> **AVAILABLE DATA**:
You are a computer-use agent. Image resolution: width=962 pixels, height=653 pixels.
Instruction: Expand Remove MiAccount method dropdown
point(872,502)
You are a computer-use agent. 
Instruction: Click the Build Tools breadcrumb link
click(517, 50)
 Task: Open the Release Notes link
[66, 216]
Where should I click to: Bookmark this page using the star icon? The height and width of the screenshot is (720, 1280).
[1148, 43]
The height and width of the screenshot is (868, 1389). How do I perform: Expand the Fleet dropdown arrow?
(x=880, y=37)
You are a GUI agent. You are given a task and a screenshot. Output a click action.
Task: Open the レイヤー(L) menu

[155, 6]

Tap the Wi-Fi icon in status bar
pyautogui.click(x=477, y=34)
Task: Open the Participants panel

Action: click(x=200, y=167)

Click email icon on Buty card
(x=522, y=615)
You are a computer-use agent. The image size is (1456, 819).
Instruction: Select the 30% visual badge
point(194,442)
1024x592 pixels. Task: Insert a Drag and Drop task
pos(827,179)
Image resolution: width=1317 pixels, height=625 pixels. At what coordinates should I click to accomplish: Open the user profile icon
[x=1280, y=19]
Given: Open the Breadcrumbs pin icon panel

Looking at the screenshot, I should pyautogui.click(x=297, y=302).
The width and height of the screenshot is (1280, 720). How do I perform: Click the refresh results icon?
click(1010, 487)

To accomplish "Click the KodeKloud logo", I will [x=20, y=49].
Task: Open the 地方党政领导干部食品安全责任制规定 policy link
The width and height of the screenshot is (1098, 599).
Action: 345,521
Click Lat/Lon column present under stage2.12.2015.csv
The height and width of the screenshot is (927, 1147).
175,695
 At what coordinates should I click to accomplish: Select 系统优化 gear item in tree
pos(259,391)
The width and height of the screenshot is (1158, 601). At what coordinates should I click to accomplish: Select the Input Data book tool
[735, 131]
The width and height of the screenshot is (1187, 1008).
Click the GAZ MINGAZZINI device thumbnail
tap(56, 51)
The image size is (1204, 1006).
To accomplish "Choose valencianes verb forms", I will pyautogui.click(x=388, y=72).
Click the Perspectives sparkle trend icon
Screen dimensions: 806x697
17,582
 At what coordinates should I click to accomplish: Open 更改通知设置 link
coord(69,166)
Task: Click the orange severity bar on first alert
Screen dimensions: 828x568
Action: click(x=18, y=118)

> **WHAT IS NEEDED**:
Each line from the one that includes "You are a computer-use agent. The" down to the close of the records above is to be given again exactly, and no other line is to appear.

> **EXPECTED OUTPUT**:
You are a computer-use agent. The image size is (1456, 819).
Instruction: Select the 30% visual badge
point(194,442)
1024x592 pixels. Task: Insert a Drag and Drop task
pos(827,179)
Image resolution: width=1317 pixels, height=625 pixels. At what coordinates should I click to accomplish: Open the user profile icon
[x=1280, y=19]
Given: Open the Breadcrumbs pin icon panel

Looking at the screenshot, I should pyautogui.click(x=297, y=302).
The width and height of the screenshot is (1280, 720). How do I perform: Click the refresh results icon?
click(1010, 487)

To accomplish "Click the KodeKloud logo", I will [x=20, y=49].
Task: Open the 地方党政领导干部食品安全责任制规定 policy link
The width and height of the screenshot is (1098, 599).
Action: 345,521
Click Lat/Lon column present under stage2.12.2015.csv
The height and width of the screenshot is (927, 1147).
175,695
 At what coordinates should I click to accomplish: Select 系统优化 gear item in tree
pos(259,391)
The width and height of the screenshot is (1158, 601). At what coordinates should I click to accomplish: Select the Input Data book tool
[735, 131]
The width and height of the screenshot is (1187, 1008).
Click the GAZ MINGAZZINI device thumbnail
tap(56, 51)
The image size is (1204, 1006).
To accomplish "Choose valencianes verb forms", I will pyautogui.click(x=388, y=72).
Click the Perspectives sparkle trend icon
Screen dimensions: 806x697
17,582
 At what coordinates should I click to accomplish: Open 更改通知设置 link
coord(69,166)
Task: Click the orange severity bar on first alert
Screen dimensions: 828x568
Action: click(x=18, y=118)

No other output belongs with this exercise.